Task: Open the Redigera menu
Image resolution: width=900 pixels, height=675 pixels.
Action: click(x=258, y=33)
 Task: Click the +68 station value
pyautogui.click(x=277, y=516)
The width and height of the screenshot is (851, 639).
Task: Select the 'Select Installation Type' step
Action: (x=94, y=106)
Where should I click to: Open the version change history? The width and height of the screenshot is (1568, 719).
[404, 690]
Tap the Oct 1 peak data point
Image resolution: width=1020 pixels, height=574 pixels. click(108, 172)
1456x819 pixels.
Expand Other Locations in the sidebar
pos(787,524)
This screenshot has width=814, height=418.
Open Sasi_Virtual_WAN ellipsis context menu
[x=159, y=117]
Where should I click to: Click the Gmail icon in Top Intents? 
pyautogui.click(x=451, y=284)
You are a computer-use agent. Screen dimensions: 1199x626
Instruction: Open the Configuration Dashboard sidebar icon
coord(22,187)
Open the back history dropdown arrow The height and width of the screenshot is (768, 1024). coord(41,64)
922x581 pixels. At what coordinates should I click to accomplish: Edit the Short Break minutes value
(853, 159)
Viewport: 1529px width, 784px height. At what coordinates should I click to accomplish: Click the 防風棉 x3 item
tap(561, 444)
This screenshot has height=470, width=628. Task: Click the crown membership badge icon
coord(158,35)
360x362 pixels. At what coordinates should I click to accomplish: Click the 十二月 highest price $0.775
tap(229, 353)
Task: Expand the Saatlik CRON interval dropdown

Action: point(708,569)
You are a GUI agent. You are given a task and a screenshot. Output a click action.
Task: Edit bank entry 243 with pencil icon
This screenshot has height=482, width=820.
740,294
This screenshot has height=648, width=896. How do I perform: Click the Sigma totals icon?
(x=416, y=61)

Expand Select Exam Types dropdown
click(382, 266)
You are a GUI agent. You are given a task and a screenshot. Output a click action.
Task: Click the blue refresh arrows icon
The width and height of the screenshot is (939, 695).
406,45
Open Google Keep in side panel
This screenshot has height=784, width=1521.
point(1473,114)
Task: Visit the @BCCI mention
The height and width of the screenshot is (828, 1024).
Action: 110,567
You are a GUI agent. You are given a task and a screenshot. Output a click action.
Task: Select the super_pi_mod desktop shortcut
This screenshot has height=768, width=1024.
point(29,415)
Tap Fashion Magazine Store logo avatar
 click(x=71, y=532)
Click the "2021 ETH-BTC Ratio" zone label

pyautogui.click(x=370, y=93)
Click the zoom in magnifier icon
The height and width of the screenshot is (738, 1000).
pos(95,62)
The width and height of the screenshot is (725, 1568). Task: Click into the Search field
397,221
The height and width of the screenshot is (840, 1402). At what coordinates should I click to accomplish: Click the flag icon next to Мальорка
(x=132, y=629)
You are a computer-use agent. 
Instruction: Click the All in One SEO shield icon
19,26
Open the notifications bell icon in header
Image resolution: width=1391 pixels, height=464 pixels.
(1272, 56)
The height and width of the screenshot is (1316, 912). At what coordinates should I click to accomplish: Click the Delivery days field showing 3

++++++++++

**The task:**
Line by line, reproduce the material exactly.

**Answer to this task:**
Task: Open the Redigera menu
Image resolution: width=900 pixels, height=675 pixels.
Action: click(x=258, y=33)
 Task: Click the +68 station value
pyautogui.click(x=277, y=516)
The width and height of the screenshot is (851, 639).
Task: Select the 'Select Installation Type' step
Action: (x=94, y=106)
Where should I click to: Open the version change history? The width and height of the screenshot is (1568, 719).
[404, 690]
Tap the Oct 1 peak data point
Image resolution: width=1020 pixels, height=574 pixels. click(108, 172)
1456x819 pixels.
Expand Other Locations in the sidebar
pos(787,524)
This screenshot has width=814, height=418.
Open Sasi_Virtual_WAN ellipsis context menu
[x=159, y=117]
Where should I click to: Click the Gmail icon in Top Intents? 
pyautogui.click(x=451, y=284)
You are a computer-use agent. Screen dimensions: 1199x626
Instruction: Open the Configuration Dashboard sidebar icon
coord(22,187)
Open the back history dropdown arrow The height and width of the screenshot is (768, 1024). coord(41,64)
922x581 pixels. At what coordinates should I click to accomplish: Edit the Short Break minutes value
(853, 159)
Viewport: 1529px width, 784px height. At what coordinates should I click to accomplish: Click the 防風棉 x3 item
tap(561, 444)
This screenshot has height=470, width=628. Task: Click the crown membership badge icon
coord(158,35)
360x362 pixels. At what coordinates should I click to accomplish: Click the 十二月 highest price $0.775
tap(229, 353)
Task: Expand the Saatlik CRON interval dropdown

Action: point(708,569)
You are a GUI agent. You are given a task and a screenshot. Output a click action.
Task: Edit bank entry 243 with pencil icon
This screenshot has height=482, width=820.
740,294
This screenshot has height=648, width=896. How do I perform: Click the Sigma totals icon?
(x=416, y=61)

Expand Select Exam Types dropdown
click(382, 266)
You are a GUI agent. You are given a task and a screenshot. Output a click action.
Task: Click the blue refresh arrows icon
The width and height of the screenshot is (939, 695).
406,45
Open Google Keep in side panel
This screenshot has height=784, width=1521.
point(1473,114)
Task: Visit the @BCCI mention
The height and width of the screenshot is (828, 1024).
Action: 110,567
You are a GUI agent. You are given a task and a screenshot. Output a click action.
Task: Select the super_pi_mod desktop shortcut
This screenshot has height=768, width=1024.
point(29,415)
Tap Fashion Magazine Store logo avatar
 click(x=71, y=532)
Click the "2021 ETH-BTC Ratio" zone label

pyautogui.click(x=370, y=93)
Click the zoom in magnifier icon
The height and width of the screenshot is (738, 1000).
pos(95,62)
The width and height of the screenshot is (725, 1568). Task: Click into the Search field
397,221
The height and width of the screenshot is (840, 1402). At what coordinates should I click to accomplish: Click the flag icon next to Мальорка
(x=132, y=629)
You are a computer-use agent. 
Instruction: Click the All in One SEO shield icon
19,26
Open the notifications bell icon in header
Image resolution: width=1391 pixels, height=464 pixels.
(1272, 56)
The height and width of the screenshot is (1316, 912). At what coordinates should I click to accomplish: Click the Delivery days field showing 3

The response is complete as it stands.